> **WHAT IS NEEDED**
Looking at the listing below, how many lines include "dimensions"? Answer with the number only.

> **SUPPLIED RECORDS**
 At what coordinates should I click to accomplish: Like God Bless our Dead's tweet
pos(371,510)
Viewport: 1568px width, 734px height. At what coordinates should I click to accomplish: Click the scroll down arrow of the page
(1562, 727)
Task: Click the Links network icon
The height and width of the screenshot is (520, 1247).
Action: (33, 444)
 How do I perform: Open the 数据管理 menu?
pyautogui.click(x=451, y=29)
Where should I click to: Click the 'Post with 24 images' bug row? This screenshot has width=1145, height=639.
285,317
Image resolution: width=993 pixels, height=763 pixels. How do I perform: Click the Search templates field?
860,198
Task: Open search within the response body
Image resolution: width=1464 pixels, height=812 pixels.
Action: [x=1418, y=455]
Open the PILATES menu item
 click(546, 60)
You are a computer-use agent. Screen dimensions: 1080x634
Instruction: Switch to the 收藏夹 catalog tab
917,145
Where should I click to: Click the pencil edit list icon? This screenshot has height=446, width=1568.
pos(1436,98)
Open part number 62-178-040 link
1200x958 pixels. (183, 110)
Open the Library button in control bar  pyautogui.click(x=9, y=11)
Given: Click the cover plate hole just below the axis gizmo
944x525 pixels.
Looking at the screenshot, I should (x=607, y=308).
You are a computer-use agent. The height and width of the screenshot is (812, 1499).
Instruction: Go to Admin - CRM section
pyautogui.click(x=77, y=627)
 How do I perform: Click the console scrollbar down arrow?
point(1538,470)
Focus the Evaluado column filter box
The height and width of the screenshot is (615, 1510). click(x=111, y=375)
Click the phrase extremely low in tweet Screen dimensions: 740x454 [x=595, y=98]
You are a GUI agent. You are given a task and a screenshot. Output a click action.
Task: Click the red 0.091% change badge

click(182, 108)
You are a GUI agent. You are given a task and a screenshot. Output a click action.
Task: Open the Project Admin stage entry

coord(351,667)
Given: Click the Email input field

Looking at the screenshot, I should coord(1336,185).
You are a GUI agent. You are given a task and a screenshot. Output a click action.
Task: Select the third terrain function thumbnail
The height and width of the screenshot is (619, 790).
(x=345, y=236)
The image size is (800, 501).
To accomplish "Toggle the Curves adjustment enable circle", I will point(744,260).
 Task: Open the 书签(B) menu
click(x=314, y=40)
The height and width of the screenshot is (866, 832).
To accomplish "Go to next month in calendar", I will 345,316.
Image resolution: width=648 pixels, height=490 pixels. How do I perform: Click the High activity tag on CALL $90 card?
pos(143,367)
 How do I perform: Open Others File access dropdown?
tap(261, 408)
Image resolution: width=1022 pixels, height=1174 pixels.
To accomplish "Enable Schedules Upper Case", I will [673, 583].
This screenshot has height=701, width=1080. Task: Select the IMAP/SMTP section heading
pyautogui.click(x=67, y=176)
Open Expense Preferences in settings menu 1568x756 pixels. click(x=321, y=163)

> **ANSWER AREA**
2